> _SHORT EXERCISE_
Copy the items below word for word, starting with the very first line and ending with the line that contains "click(44, 89)", including that line.

..........

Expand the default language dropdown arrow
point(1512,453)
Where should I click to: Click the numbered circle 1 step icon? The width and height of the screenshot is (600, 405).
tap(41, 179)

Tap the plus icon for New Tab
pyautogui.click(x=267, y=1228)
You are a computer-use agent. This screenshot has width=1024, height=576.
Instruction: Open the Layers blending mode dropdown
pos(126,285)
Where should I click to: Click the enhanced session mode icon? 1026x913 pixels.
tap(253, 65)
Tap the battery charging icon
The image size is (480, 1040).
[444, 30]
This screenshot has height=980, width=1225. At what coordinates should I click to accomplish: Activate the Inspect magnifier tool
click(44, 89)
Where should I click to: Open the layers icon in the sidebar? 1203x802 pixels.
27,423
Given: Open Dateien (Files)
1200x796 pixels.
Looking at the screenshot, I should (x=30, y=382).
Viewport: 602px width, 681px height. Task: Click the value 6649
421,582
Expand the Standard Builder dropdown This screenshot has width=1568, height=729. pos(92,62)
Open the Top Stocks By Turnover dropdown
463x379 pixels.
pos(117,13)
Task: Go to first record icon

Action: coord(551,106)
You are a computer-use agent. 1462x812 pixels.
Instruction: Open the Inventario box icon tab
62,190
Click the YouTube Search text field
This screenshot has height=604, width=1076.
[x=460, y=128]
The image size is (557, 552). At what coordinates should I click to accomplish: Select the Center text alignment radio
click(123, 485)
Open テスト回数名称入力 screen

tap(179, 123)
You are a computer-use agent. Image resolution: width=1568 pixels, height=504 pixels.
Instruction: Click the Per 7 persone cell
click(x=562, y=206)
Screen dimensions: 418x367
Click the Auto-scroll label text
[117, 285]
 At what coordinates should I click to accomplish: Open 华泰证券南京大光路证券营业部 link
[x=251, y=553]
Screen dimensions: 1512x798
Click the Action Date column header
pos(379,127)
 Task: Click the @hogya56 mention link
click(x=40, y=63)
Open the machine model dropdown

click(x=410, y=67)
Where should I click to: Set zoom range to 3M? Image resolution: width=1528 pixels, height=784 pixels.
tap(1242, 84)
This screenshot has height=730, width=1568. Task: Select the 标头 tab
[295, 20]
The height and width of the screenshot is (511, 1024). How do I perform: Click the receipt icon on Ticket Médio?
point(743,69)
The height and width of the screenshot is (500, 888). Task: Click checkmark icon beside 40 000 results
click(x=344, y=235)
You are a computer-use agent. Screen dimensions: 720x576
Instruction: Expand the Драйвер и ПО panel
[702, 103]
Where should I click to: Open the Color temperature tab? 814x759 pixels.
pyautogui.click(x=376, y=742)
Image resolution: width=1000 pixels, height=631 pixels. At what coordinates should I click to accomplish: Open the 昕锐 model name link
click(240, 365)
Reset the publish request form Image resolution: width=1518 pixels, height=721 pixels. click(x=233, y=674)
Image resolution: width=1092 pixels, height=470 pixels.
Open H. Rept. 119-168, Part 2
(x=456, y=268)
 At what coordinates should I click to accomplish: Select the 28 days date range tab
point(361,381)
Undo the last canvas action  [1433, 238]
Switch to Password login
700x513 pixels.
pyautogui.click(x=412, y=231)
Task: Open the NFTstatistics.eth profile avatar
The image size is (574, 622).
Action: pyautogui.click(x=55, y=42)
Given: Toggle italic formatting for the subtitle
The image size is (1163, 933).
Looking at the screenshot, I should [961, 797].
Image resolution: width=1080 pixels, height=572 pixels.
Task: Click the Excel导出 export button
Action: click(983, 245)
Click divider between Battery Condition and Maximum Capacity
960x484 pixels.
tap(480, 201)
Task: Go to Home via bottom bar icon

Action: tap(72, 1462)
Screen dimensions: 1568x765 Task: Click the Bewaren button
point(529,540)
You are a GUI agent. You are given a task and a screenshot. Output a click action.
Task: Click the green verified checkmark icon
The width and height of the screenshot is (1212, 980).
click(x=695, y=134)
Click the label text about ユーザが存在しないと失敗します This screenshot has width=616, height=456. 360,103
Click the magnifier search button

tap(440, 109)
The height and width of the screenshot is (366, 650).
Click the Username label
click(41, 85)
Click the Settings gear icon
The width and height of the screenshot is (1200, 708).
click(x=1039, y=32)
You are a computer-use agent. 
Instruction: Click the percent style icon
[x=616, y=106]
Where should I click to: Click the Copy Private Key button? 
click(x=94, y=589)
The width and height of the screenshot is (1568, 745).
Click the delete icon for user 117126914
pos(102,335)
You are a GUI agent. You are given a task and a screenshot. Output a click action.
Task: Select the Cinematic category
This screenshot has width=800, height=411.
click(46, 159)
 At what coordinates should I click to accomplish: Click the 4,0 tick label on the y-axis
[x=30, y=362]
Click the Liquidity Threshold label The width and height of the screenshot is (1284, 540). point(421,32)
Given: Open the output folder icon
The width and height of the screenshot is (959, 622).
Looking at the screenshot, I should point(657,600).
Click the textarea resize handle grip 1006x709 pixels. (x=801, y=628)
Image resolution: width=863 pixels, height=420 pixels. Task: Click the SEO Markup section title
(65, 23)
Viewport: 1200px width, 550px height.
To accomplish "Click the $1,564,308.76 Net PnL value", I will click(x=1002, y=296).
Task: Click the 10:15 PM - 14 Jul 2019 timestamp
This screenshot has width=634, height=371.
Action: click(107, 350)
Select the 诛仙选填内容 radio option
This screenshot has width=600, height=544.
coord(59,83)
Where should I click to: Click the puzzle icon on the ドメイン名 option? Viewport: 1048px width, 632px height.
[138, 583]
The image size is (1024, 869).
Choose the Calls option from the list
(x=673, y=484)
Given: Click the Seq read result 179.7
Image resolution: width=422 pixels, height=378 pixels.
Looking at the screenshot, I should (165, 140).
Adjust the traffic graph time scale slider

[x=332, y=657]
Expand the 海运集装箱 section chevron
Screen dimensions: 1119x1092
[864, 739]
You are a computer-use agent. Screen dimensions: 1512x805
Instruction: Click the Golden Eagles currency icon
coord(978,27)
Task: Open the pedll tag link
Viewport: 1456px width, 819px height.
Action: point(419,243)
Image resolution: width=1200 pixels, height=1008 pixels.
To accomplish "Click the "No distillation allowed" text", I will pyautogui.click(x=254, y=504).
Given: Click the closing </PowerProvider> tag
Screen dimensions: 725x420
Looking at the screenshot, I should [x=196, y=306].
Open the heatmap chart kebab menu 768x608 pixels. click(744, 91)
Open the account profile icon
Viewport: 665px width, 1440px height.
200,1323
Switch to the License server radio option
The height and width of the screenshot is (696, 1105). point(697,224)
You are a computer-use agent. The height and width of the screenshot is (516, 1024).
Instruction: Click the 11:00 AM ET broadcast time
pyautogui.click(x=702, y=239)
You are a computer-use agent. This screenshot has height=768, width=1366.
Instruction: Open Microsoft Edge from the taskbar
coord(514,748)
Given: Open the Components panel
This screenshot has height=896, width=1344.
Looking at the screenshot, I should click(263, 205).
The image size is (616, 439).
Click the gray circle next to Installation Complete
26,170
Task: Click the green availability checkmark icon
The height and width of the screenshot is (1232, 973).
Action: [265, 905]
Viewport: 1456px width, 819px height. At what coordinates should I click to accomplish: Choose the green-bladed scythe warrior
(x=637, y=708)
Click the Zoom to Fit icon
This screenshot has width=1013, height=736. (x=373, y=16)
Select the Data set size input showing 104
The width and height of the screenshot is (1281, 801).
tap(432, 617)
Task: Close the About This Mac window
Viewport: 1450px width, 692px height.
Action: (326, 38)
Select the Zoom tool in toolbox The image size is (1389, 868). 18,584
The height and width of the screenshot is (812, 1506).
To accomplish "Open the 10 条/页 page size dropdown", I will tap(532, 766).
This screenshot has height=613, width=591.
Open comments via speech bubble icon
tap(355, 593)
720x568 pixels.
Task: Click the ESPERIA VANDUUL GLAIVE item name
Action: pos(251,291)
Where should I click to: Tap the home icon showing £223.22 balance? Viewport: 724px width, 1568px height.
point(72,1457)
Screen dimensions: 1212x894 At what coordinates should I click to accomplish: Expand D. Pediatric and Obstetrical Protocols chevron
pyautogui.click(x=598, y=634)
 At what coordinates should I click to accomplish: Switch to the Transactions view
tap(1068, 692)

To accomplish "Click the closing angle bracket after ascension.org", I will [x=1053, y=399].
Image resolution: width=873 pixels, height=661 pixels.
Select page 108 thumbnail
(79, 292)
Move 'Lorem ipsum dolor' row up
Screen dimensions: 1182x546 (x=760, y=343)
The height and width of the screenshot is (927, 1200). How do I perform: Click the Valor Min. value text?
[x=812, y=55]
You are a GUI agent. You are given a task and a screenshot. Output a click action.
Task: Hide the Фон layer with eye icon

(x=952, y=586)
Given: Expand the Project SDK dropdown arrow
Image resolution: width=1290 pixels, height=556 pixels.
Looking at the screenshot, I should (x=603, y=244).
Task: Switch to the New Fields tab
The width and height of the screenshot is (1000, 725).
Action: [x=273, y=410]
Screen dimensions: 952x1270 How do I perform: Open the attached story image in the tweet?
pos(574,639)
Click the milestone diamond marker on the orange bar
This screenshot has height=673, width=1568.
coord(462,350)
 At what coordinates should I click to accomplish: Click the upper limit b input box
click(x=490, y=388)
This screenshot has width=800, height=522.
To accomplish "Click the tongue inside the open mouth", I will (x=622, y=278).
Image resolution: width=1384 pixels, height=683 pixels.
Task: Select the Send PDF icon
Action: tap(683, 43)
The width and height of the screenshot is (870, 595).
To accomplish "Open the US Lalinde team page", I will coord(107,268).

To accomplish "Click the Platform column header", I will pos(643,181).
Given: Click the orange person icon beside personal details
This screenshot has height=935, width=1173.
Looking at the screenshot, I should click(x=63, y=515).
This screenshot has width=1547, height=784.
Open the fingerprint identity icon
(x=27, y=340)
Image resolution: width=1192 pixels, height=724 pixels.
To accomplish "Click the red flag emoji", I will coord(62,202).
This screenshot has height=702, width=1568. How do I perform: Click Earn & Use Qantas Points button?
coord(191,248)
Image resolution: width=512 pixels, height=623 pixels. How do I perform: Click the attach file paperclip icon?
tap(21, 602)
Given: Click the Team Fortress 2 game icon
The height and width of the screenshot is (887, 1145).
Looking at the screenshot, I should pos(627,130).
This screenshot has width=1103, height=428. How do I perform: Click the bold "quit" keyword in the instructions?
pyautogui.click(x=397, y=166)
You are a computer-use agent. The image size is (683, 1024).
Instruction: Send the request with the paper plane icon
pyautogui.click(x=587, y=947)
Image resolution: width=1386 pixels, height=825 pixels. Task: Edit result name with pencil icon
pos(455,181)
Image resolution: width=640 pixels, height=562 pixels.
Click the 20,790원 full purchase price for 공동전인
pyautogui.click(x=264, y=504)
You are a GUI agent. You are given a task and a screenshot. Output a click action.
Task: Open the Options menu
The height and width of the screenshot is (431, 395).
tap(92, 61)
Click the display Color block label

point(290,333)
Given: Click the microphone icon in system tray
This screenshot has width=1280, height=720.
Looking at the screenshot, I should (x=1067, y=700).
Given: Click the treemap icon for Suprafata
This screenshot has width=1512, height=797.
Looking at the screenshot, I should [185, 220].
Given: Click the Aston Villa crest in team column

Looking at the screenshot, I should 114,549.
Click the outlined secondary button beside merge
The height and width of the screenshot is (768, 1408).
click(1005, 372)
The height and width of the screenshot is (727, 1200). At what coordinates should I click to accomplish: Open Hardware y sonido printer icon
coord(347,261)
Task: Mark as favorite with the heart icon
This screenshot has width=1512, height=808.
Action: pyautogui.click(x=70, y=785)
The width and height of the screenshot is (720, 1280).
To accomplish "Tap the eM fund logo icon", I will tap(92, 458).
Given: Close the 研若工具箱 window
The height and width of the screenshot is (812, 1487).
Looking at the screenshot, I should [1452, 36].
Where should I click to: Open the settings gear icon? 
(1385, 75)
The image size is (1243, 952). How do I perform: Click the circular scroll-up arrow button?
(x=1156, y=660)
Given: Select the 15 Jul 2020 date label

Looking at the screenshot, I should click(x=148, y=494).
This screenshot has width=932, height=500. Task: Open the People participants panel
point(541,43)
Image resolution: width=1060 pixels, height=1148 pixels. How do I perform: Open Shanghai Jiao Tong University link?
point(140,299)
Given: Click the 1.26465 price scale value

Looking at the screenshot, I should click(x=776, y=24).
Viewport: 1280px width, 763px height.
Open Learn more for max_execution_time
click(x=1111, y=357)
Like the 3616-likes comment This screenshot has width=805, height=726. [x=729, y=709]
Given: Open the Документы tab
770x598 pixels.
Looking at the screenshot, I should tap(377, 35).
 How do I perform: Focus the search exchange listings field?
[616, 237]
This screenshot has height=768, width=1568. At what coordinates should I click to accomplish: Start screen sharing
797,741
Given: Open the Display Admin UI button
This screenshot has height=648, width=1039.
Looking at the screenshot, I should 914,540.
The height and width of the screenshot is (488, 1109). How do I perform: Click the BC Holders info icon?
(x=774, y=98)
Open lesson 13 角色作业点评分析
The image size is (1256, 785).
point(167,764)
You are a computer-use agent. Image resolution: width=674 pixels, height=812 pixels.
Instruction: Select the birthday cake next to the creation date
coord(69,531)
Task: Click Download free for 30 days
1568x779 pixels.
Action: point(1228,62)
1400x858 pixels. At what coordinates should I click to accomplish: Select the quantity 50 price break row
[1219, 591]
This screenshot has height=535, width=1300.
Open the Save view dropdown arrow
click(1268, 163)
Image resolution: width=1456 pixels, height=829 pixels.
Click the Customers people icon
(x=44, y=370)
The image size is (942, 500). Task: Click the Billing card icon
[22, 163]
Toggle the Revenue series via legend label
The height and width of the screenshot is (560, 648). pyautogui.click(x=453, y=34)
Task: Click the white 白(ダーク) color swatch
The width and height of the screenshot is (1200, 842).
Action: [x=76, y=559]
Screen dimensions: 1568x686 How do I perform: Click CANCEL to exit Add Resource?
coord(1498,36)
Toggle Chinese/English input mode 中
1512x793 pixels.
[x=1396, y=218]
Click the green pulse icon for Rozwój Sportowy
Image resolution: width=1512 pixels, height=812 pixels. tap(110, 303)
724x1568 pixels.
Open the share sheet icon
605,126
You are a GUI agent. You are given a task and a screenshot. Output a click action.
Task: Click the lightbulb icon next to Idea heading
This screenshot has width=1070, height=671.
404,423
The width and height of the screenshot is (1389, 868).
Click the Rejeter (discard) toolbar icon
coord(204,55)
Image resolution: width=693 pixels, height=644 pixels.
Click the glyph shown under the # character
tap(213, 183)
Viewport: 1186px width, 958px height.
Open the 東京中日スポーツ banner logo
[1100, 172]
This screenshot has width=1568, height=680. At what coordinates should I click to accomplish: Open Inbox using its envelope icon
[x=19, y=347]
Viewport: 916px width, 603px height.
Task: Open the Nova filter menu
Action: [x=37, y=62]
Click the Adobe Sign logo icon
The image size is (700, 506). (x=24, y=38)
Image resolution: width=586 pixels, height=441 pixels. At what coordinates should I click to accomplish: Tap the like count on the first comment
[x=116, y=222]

..........

> _THE SOLUTION_
Expand the default language dropdown arrow
point(1512,453)
Where should I click to: Click the numbered circle 1 step icon? The width and height of the screenshot is (600, 405).
tap(41, 179)

Tap the plus icon for New Tab
pyautogui.click(x=267, y=1228)
You are a computer-use agent. This screenshot has width=1024, height=576.
Instruction: Open the Layers blending mode dropdown
pos(126,285)
Where should I click to: Click the enhanced session mode icon? 1026x913 pixels.
tap(253, 65)
Tap the battery charging icon
The image size is (480, 1040).
[444, 30]
This screenshot has height=980, width=1225. At what coordinates should I click to accomplish: Activate the Inspect magnifier tool
click(44, 89)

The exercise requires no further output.